In an April 9 response filed with the commission, PJM said the Monitor didn’t provide enough evidence that its current cap — approved four years prior as part of the RTO’s Capacity Performance construct — and the results of Base Residual Auctions suddenly became unjust and unreasonable.
PJM said the commission’s order approving CP “explained that the default MSOC is just and reasonable because it reflects the amount that a competitive resource would accept to be committed as a capacity resource.”
“In particular, it is designed to allow capacity market sellers to recover the costs, investments and expenses needed to ensure that their resources can perform during emergencies occurring at any time of the year. In other words, the default MSOC is intended to reflect the opportunity cost that a resource faces when choosing whether to become a committed capacity resource,” PJM said.
The Monitor said in its initial filing that PJM’s MSOC has been inflated by the “unreasonable and unsupported” expectation of 30 performance assessment hours (PAHs) annually. As a result, the Monitor said, it has been prevented from effective mitigation of market power, able to subject only a small number of very high offers to unit-specific cost reviews. (See Monitor Asks FERC to Cut PJM Capacity Offer Cap.)
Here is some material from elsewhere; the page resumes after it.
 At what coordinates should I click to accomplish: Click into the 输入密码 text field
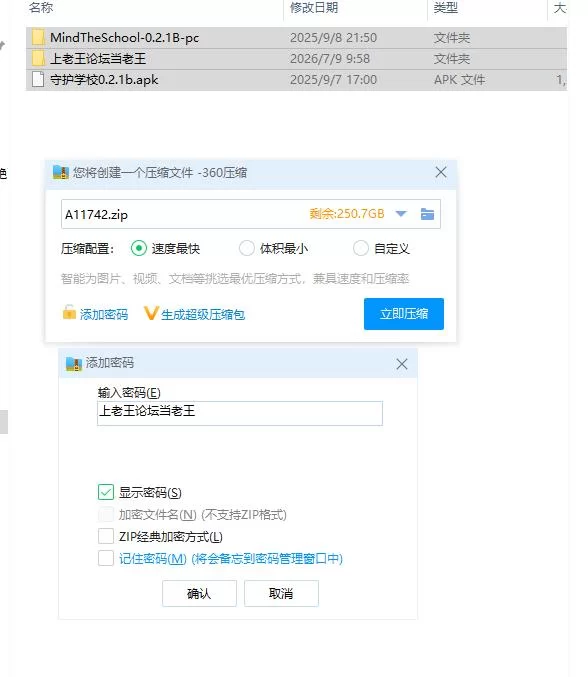(x=240, y=413)
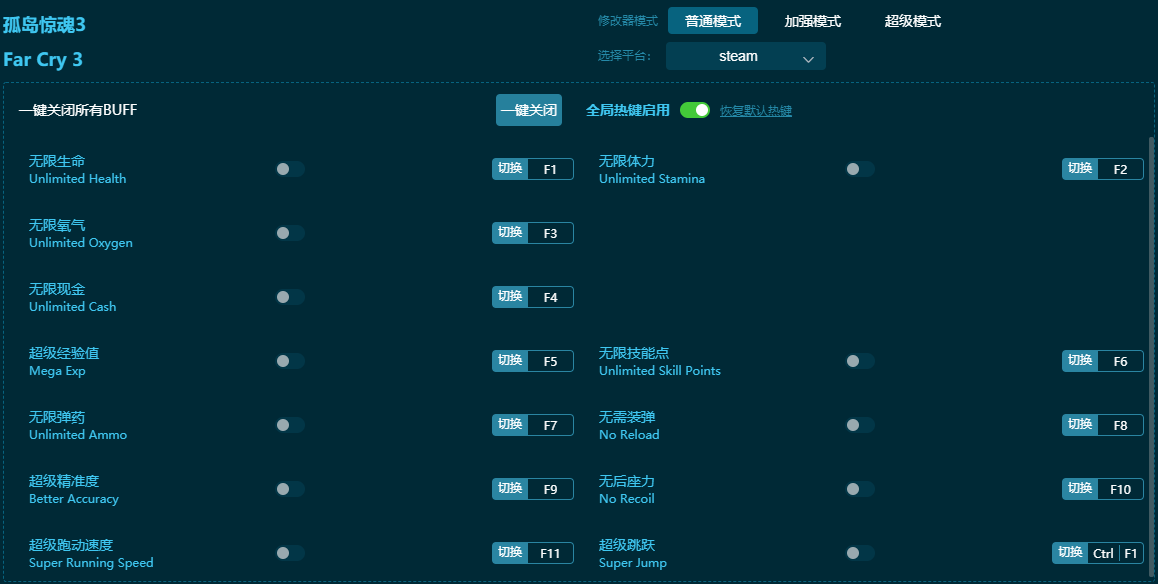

Unit-specific MSOCs are supposed to be based on the opportunity cost of taking on a CP obligation, with its expectations of bonus payments or penalties for performance during an emergency, PJM said. (The time span for measuring performance was changed from PAHs to five-minute performance assessment intervals (PAIs) in compliance with FERC Order 825 in 2018.)
In August, the Monitor concluded that ratepayers were overcharged by $2.7 billion (41.5%) in the 2018 BRA because of economic withholding encouraged by the inflated MSOC. (See IMM: PJM 2018 Capacity Auction was ‘Not Competitive’.)
PJM asked the commission to reject the Monitor’s proposed replacement rate of 60 PAIs and instead adopt a method that applies the same measurement to equations for both the default MSOC and the nonperformance charge. This rate, the RTO asked, would not take effect until after the 2022/23 BRA, for which several compliance deadlines for market sellers have already passed.
“The Market Monitor’s proposal is unjust and unreasonable due to, among other reasons, the disconnect between the number of expected performance assessment intervals in the nonperformance charge rate and the default MSOC,” PJM said. “Retaining the same value of performance assessment intervals in both equations is essential to maintaining the underlying logic of the existing default MSOC equation.”